Quoted passage START
The Financial Conduct Authority (FCA) has issued a press release last week in which it warns "Buy Now, Pay Later" (BNPL) firms to be take care when they advertise their services. The FCA emphasises that although some agreements are unregulated, the financial promotions of all BNPL products must comply with the financial promotion rules.
A financial promotion is an invitation or inducement to enter into an agreement. A financial promotion for BNPL is any form of communication made across any media in the course of business, that invites a consumer to purchase a good or service by entering a BNPL agreement. This includes, for example, posters in shop windows, paid for Google ads, and posts made by influencers on social media.
Authorised firms selling unregulated or exempt BNPL products must comply with the relevant rules unless an exemption applies. This includes requirements for their BNPL financial promotions to be clear, fair and not misleading. They must also make sure that the appropriate risk warnings are given such as:
- the risk of taking on debt that customers cannot afford to repay;
- the consequences of missed payments;
- any other adverse consequences such as the impact on the customer's credit file ; and
- information about when charges become payable.
Quoted passage END
> _Task item 1_: Give an updated version of the part of the BNPL advertising text that opens with the words containing "The Financial Conduct" and closes with "financial promotion rules.", with "press release" changed to "statement".
Provided information START
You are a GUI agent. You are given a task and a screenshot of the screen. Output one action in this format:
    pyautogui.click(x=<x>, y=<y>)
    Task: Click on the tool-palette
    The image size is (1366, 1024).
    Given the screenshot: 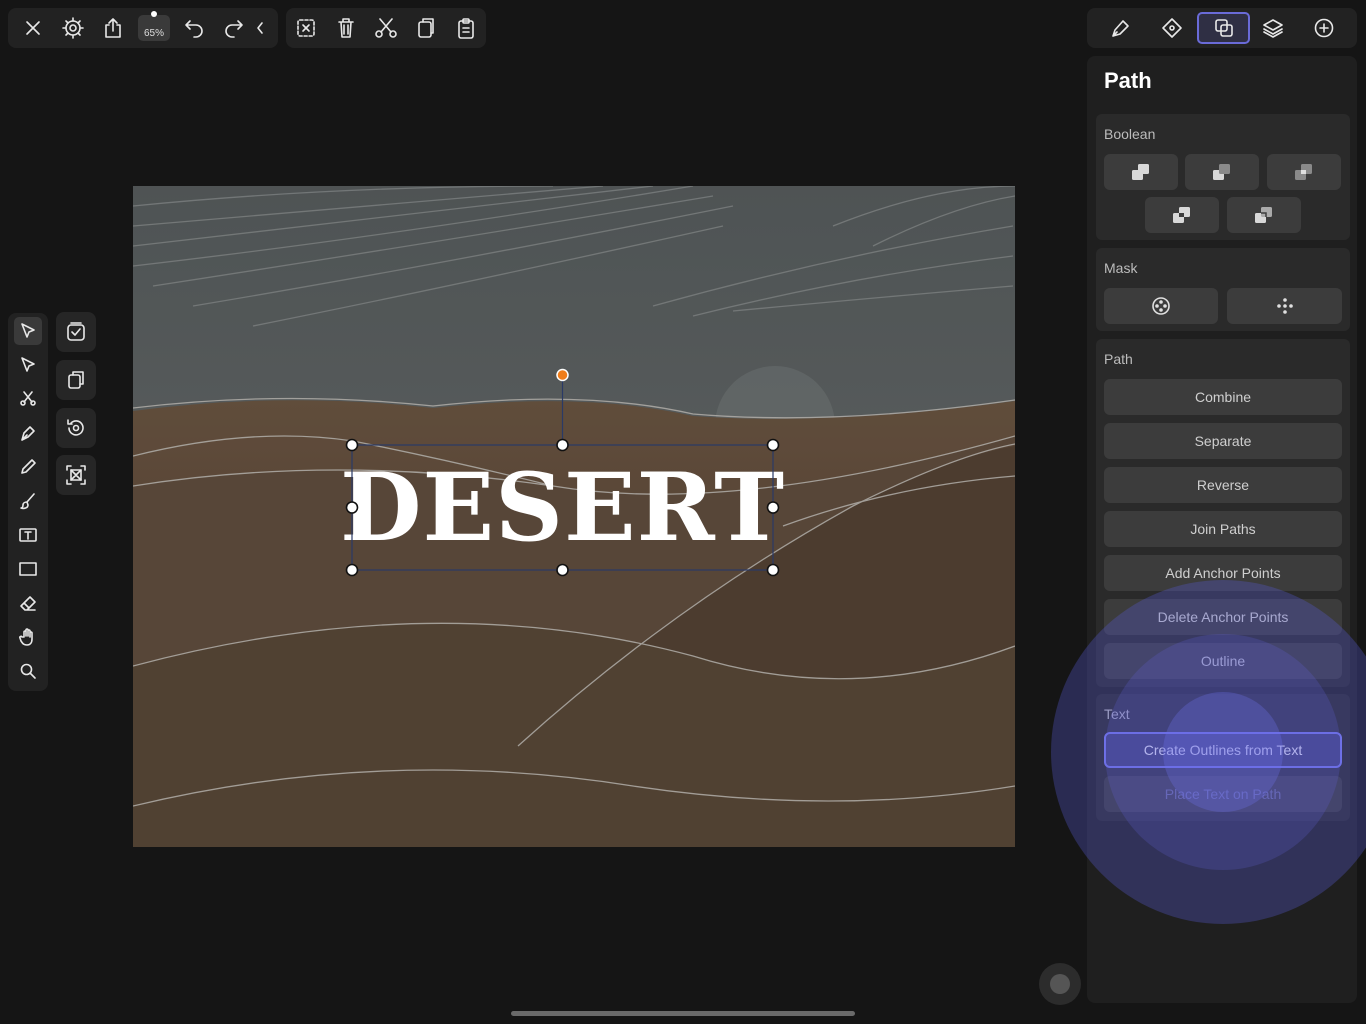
Provided information END
> _Task item 2_: Pull every line of the dataset rows above, unchanged, and leave out the pictures.

> _Written solution 1_:
The Financial Conduct Authority (FCA) has issued a statement last week in which it warns "Buy Now, Pay Later" (BNPL) firms to be take care when they advertise their services. The FCA emphasises that although some agreements are unregulated, the financial promotions of all BNPL products must comply with the financial promotion rules.

> _Written solution 2_:
You are a GUI agent. You are given a task and a screenshot of the screen. Output one action in this format:
    pyautogui.click(x=<x>, y=<y>)
    Task: Click on the tool-palette
    The image size is (1366, 1024).
    Given the screenshot: 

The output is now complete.